Which Money Issues Keep Americans Up At Night?
There are two financial situations Americans worry about the most, according to Northwestern Mutual’s 2015 Planning and Progress Study, which surveyed more 2,000 Americans in January: financial emergencies and not being about to retire comfortably.
America frets over these two money issues more than anything else–even though one can plan for both. You can create an emergency fund, and you can have a retirement account.
The survey found that of the top five fears, four were about emergencies and retirement, reports Business Insider.
So make a plan.
For emergency funds, consider creating two: one for short-term, another for long-term emergencies.
A short-term emergency fund should only be used when you have an immediate emergency, such as a car breaking down or a washing machine needs fixing. “It should be in an accessible account, which will probably bear little interest. The most important consideration is accessibility. You’ll want a debit card attached to this account and check-writing privileges as well,” reports Money Crashers.

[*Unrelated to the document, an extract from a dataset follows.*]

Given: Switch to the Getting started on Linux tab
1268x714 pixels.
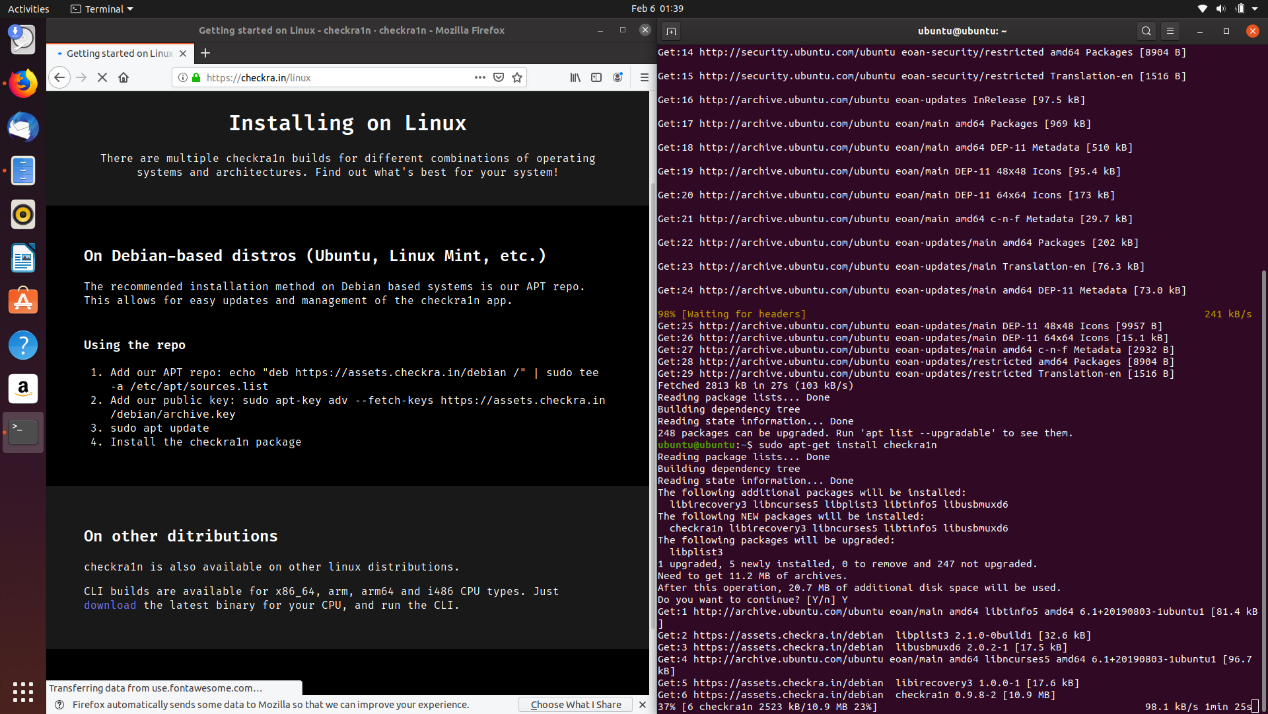Looking at the screenshot, I should click(x=120, y=55).
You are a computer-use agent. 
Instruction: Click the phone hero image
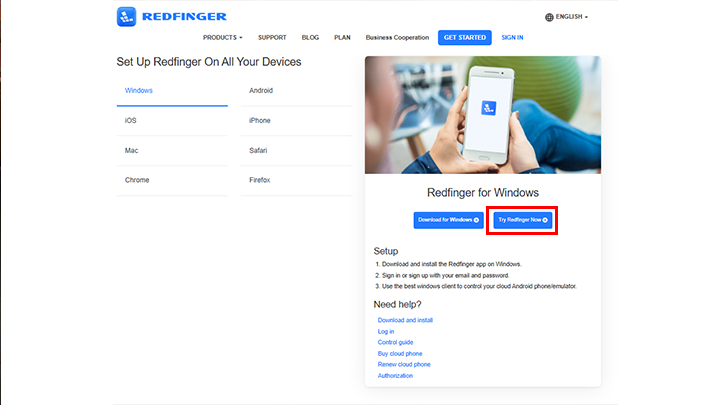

On the other hand, a long-term emergency fund is for large-scale emergencies, such as unemployment or a major natural disaster.
If you haven’t starting saving for retirement, you are not alone. According to the Department of Labor, less than half of Americans have figured out how much they need to save for retirement. And since the average American spends 20 years in retirement, you should start planning early.
Saving for your retirement is also a matter of planning ahead. The U.S. DOL suggests a few steps:
–Begin saving–now! Set monthly savings goals and stick to them.
–Calculate your retirement needs. “Retirement is expensive. Experts estimate that you will need at least 70 percent of your retirement income – lower earners, 90 percent or more – to maintain your standard of living when you stop working. Take charge of your financial future,” reports the DOL.
–Contribute to your employer’s retirement savings plan. If your company offer’s a plan, such as a 401(k) plan, enroll and contribute all you can. Also find out about your employer’s pension plan to see if you are covered.
— Never touch your retirement savings.
–Save into an Individual Retirement Account (IRA). “You can put up to $5,500 a year into an Individual Retirement Account (IRA); you can contribute even more if you are 50 or older. You can also start with much less. IRAs also provide tax advantages, reports the DOL.
With IRAs, there are two options – a traditional IRA or a Roth IRA. Your taxes on your contributions and withdrawals depend on which you choose, so do your research first.
–Know your Social Security benefits.